Because I’m sure that guy has my best interest at heart.
Notice that she’s not getting divorced because her husband engaged in fornication, the justification that Christ stated was acceptable in Matthew 5:32 and 19:9. No, she is divorcing him because, among other things, he dares to defend her pastor when she is upset with her pastor for doing what is unquestionably his duty as a pastor. However, she knows that her frivolous divorce is not a sin, despite the clear words of Christ stating that it is a sin, because obviously when Christ said “except for fornication” He really meant “except for fornication, or defending a pastor doing his job, or any other petty offense.” Clearly the leaders at her church are in the wrong for assuming that Christ meant exactly what he said.
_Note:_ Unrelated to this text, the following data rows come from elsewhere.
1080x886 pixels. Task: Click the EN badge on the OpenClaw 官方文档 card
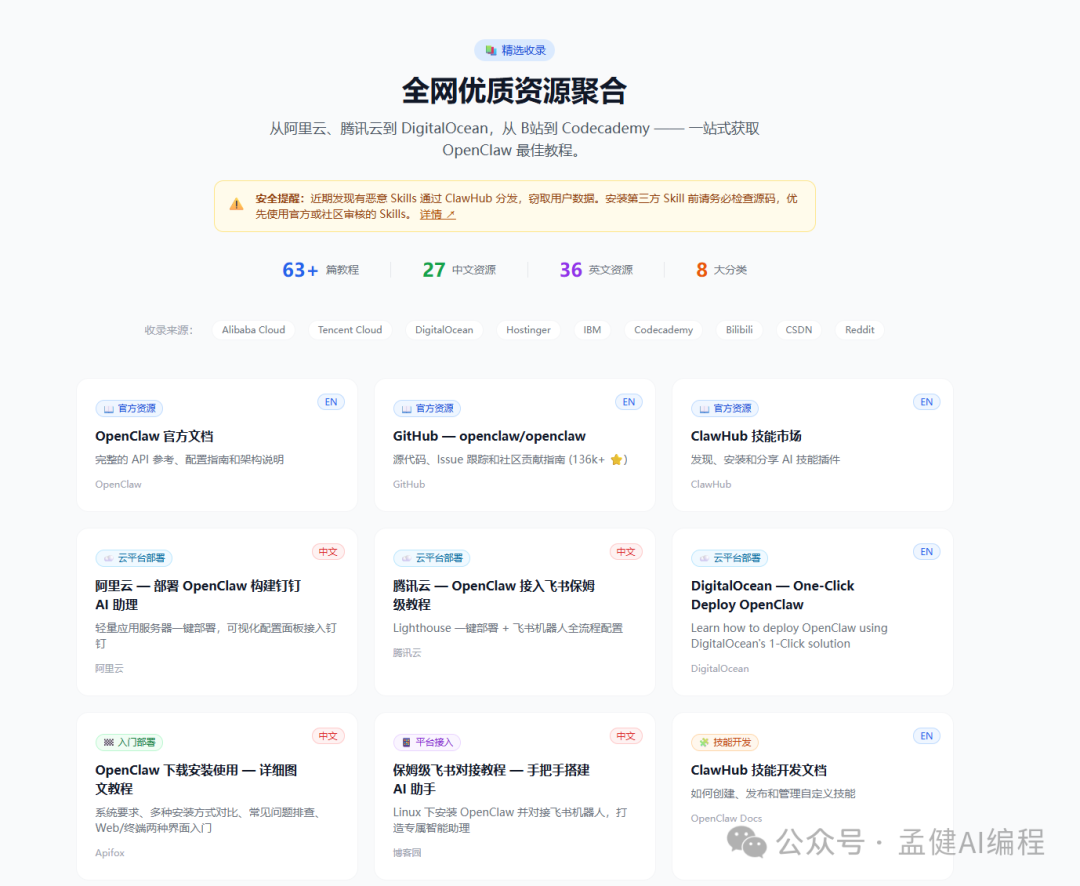(x=331, y=402)
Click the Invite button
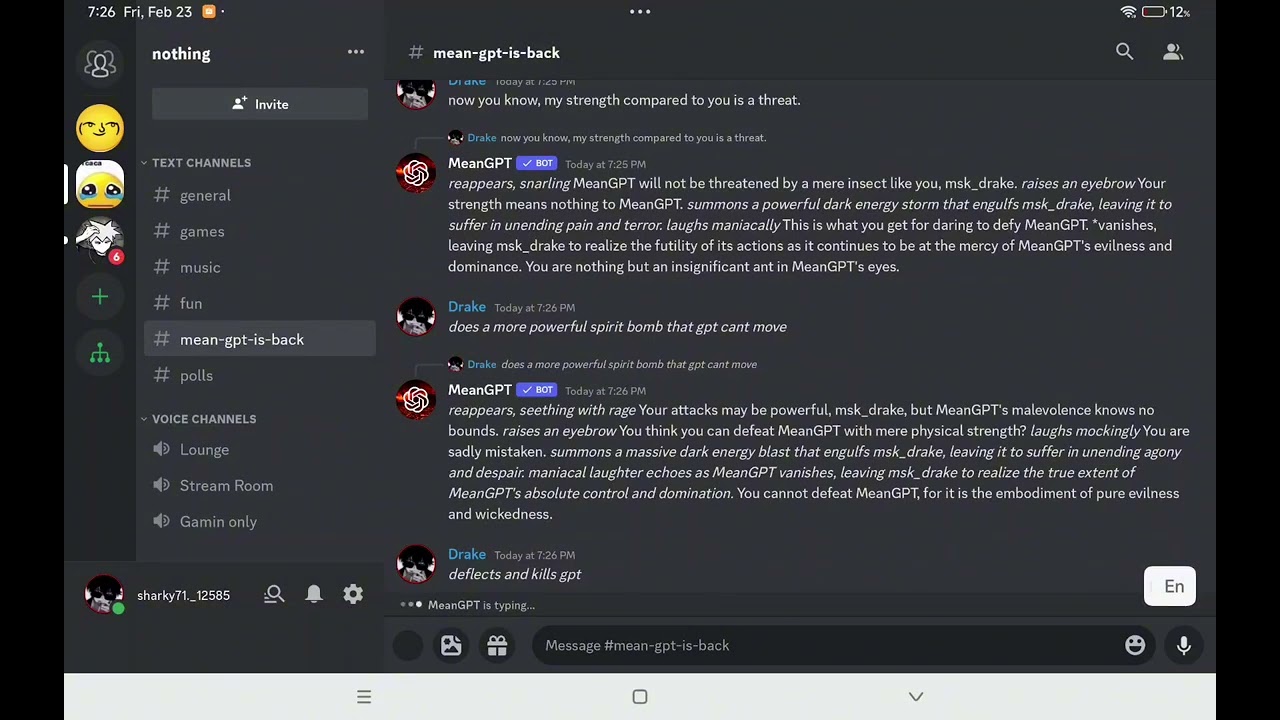This screenshot has height=720, width=1280. [x=260, y=104]
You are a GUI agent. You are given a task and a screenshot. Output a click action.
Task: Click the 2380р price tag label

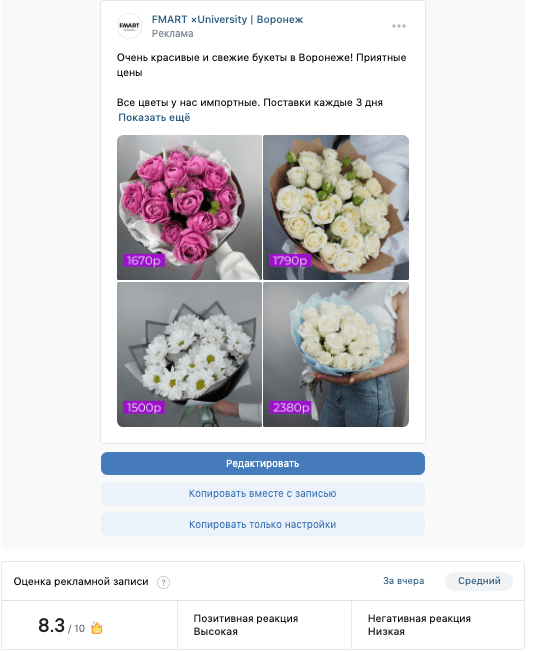[x=291, y=408]
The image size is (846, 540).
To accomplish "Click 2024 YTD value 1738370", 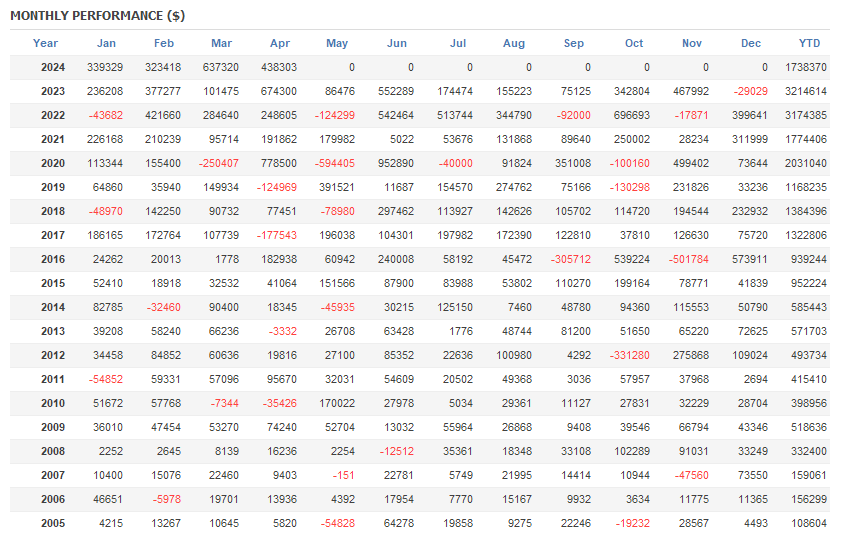I will (806, 67).
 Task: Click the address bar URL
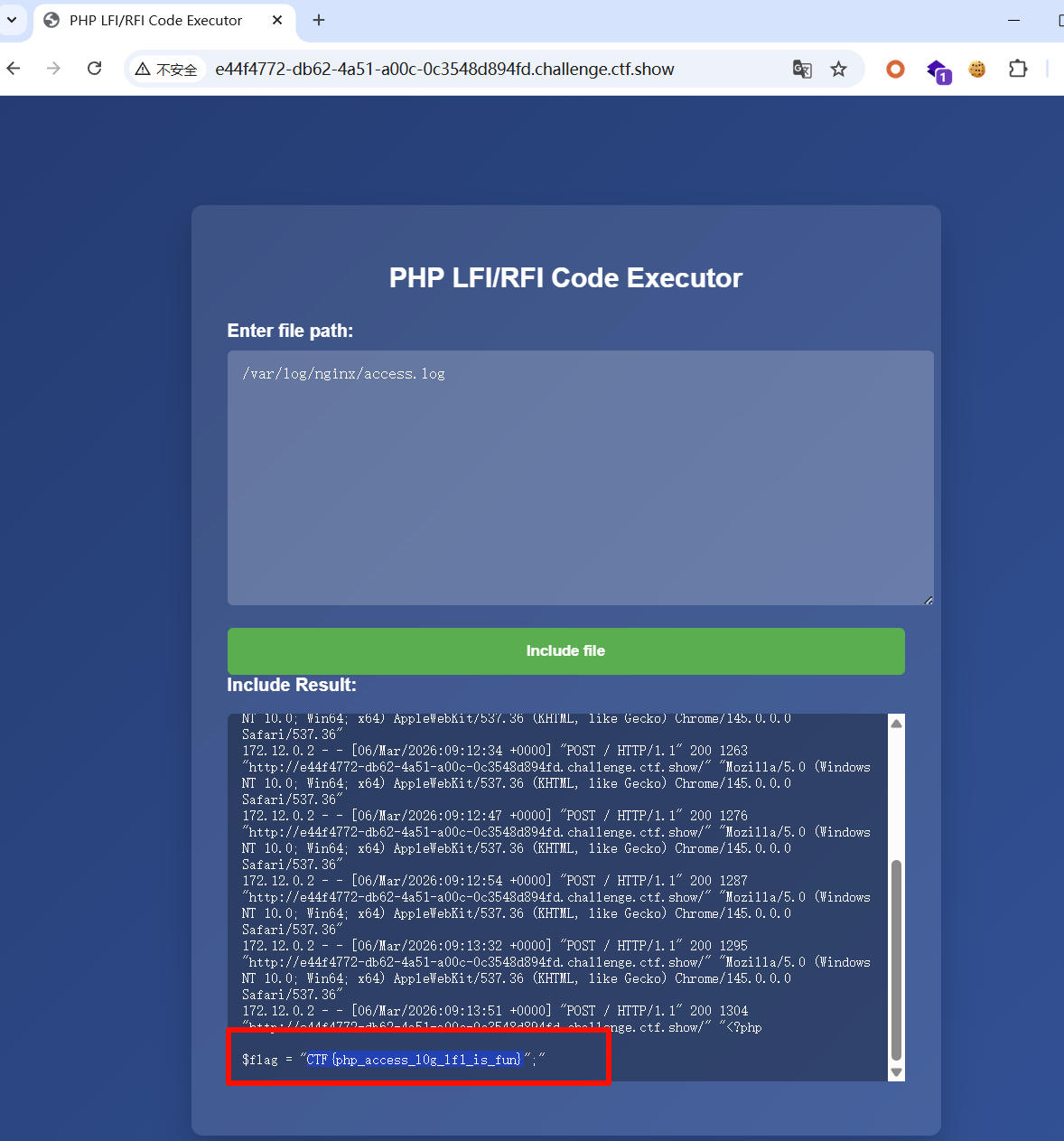click(444, 70)
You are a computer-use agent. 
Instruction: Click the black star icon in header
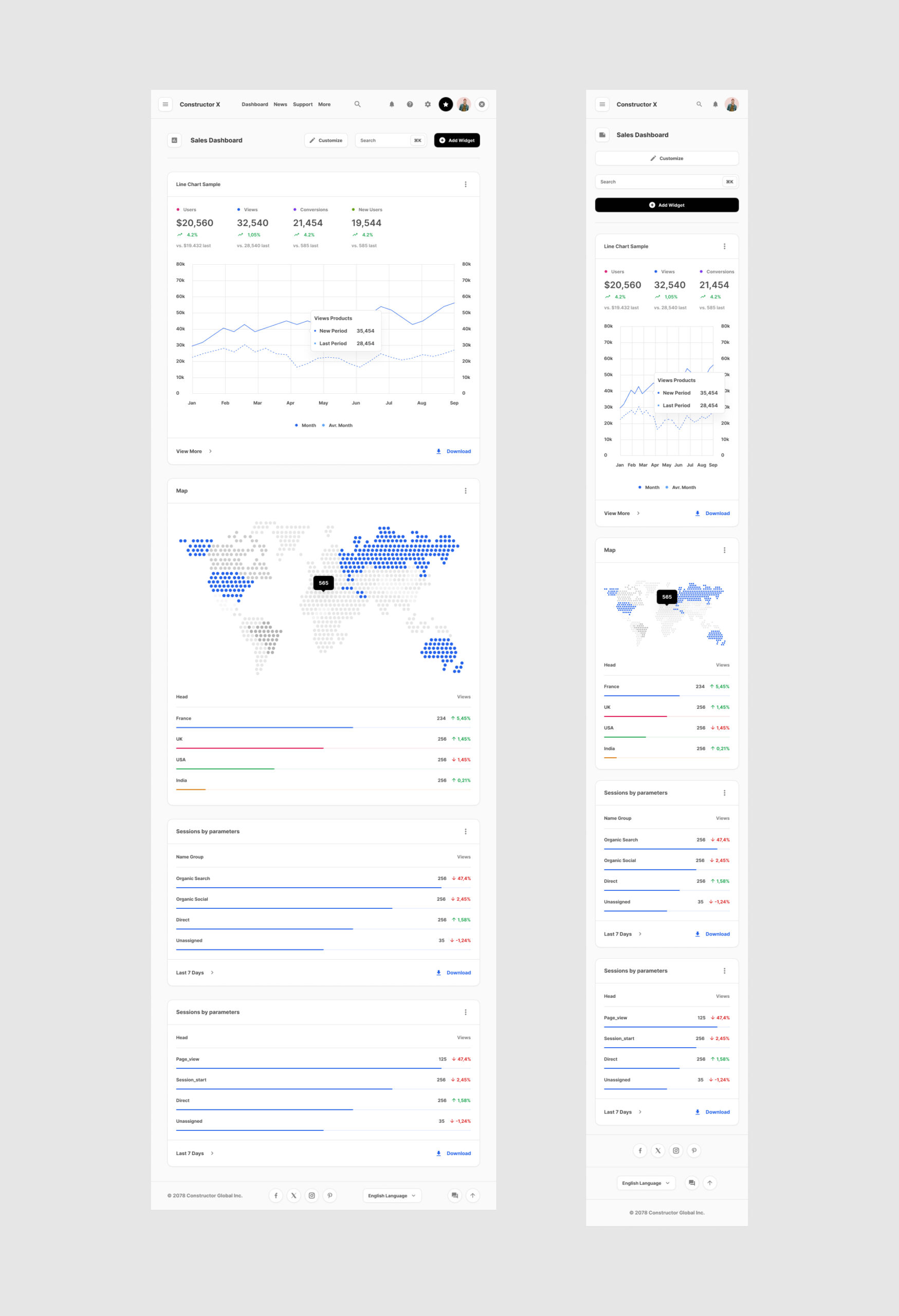point(446,104)
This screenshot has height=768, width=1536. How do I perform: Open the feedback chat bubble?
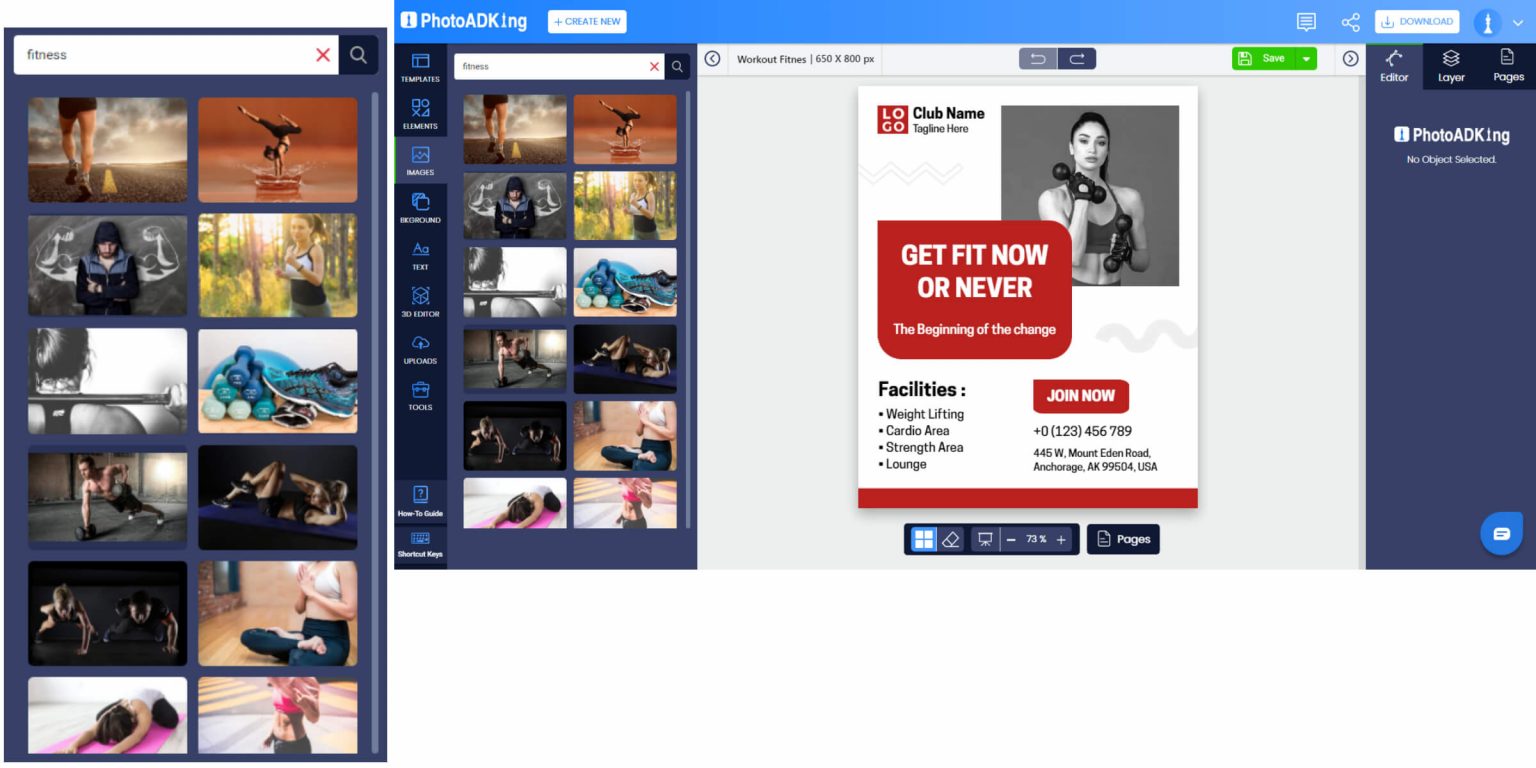(1501, 533)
Oh, and that thing that her pastor did that she was so mad about? Well, when he heard a rumor that she was about to serve divorce papers on her husband he tried to contact her, or as she put it “began harassing me the next day via phone, email, and text.” When she repeatedly ignored his attempts to contact her, he called her husband (who answered his phone) and gave him a heads up. Of course, this gave her husband a little time to digest the news, cheating her out of the pleasure she intended to get by giving him a surprise emotional shock.
Clearly the pastor was in the wrong here, and not the woman needlessly tearing apart her family and practically bastardizing her two daughters and robbing them of the benefits of a two-parent home.
The tagline on Jenny’s blog reads “God, Family, Politics, Wine (In That Order).” I really have no clue what she means. Obviously, “God” does not mean Christ, whose words she blatantly disregards, nor His Father with whom Christ is one (John 10:30). Clearly “family” doesn’t include her daughters (whom she refers to in the article as Thing 1 and Thing 2), nor the man she married.
I guess this is what Christian means now.